| TASK PROMPT |
Which lines in the items below contain the word "size"? Pick out each one and copy it.
** Begin DATA EXTRACT **
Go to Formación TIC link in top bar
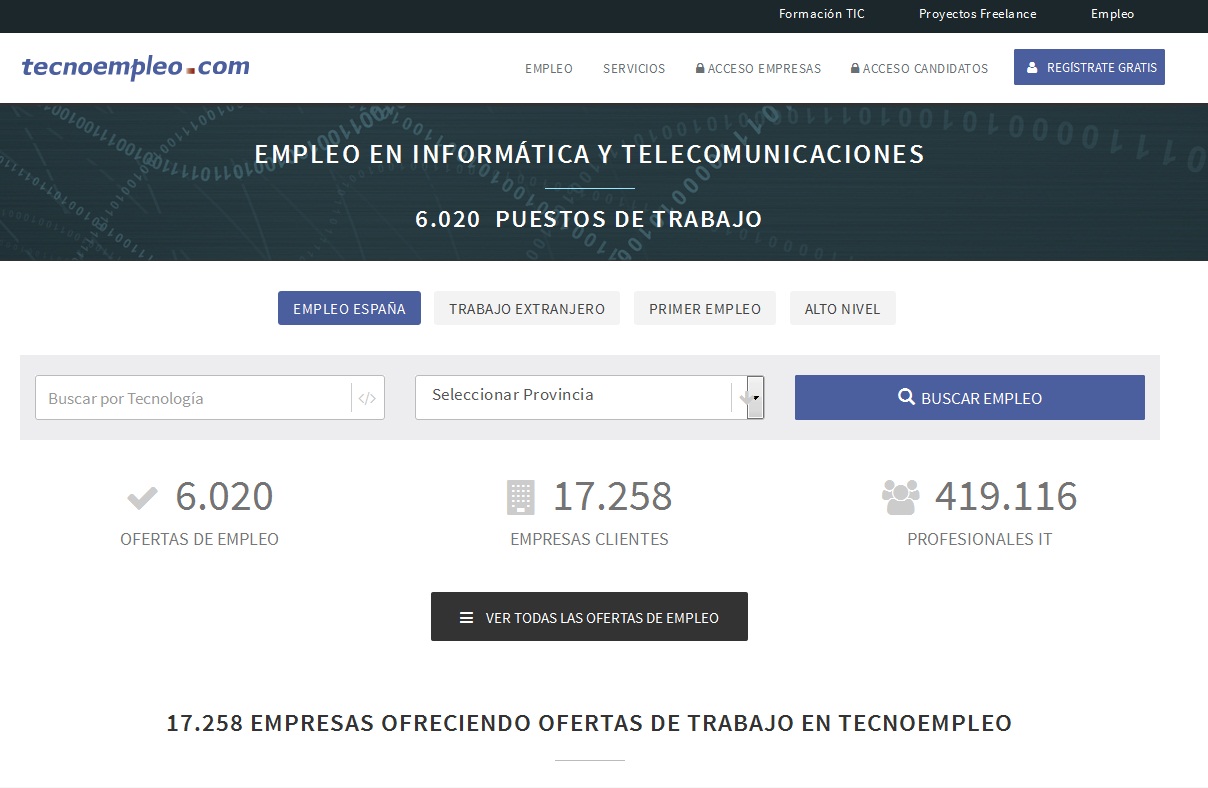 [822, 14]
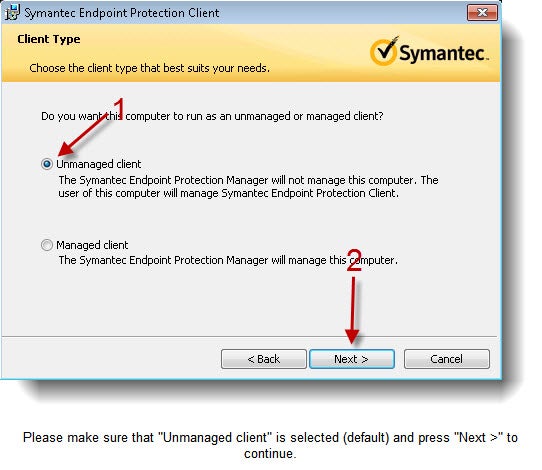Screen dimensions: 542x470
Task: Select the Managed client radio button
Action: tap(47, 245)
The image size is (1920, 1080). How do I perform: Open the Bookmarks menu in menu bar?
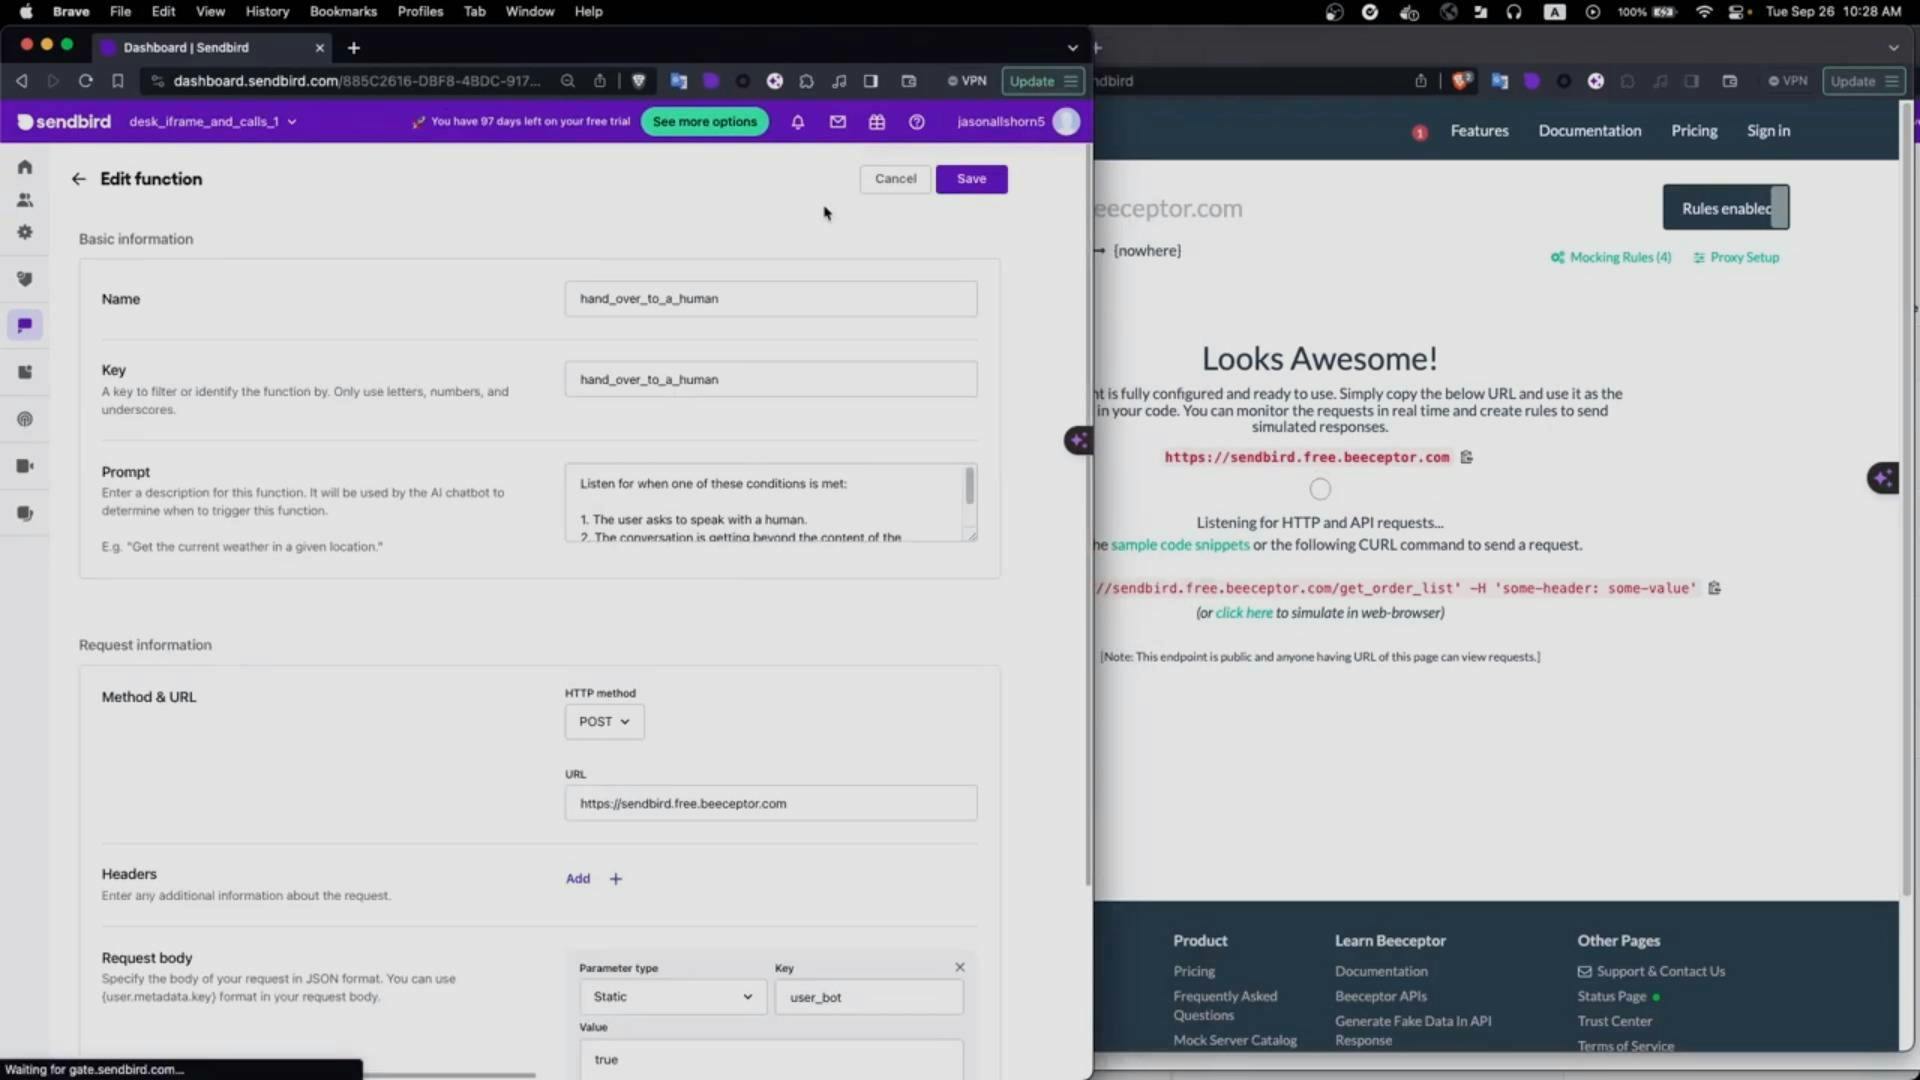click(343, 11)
** End DATA EXTRACT **
** Begin DATA EXTRACT **
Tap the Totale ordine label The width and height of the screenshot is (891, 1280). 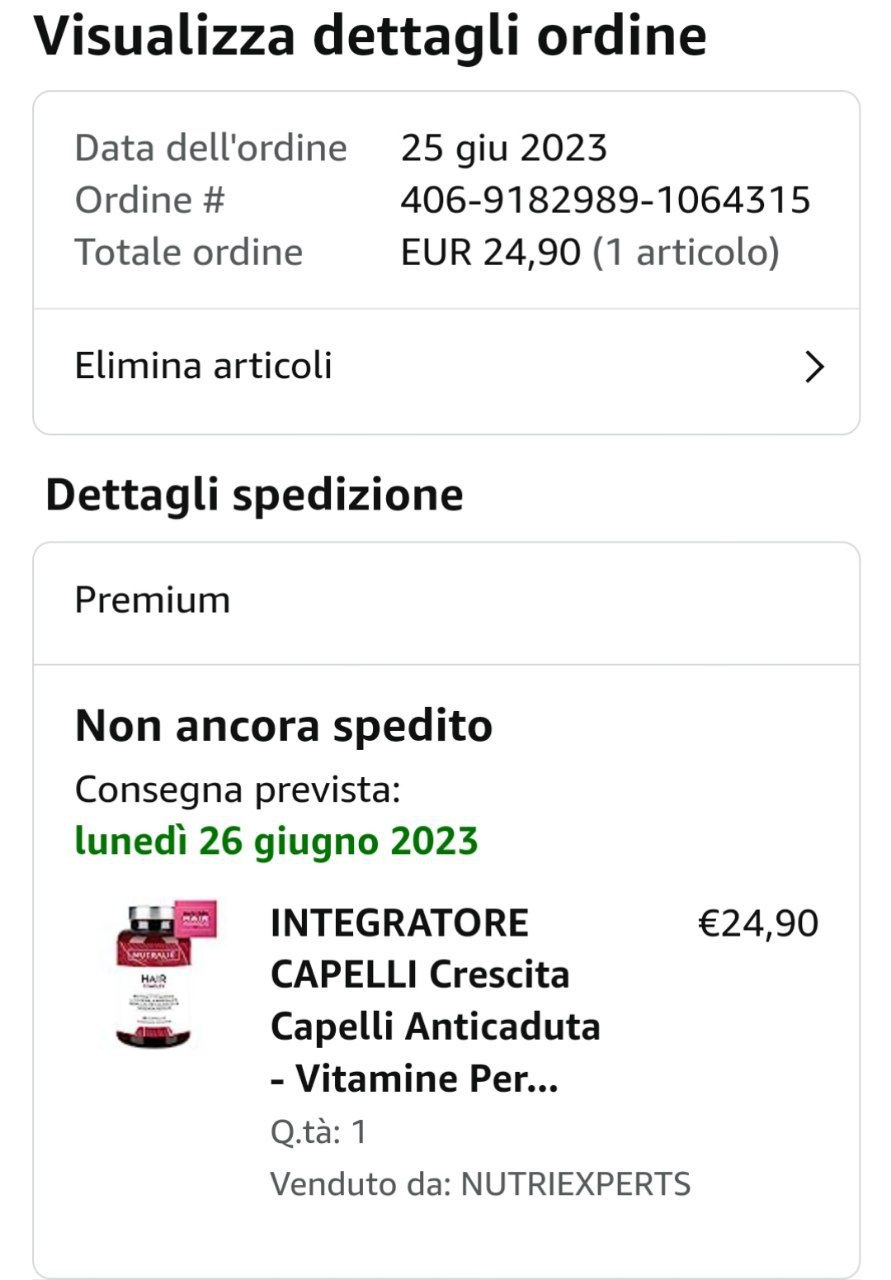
** End DATA EXTRACT **
| FINAL RESULT |
The image size is (1920, 1080). How do I perform: Open the Bookmarks menu in menu bar?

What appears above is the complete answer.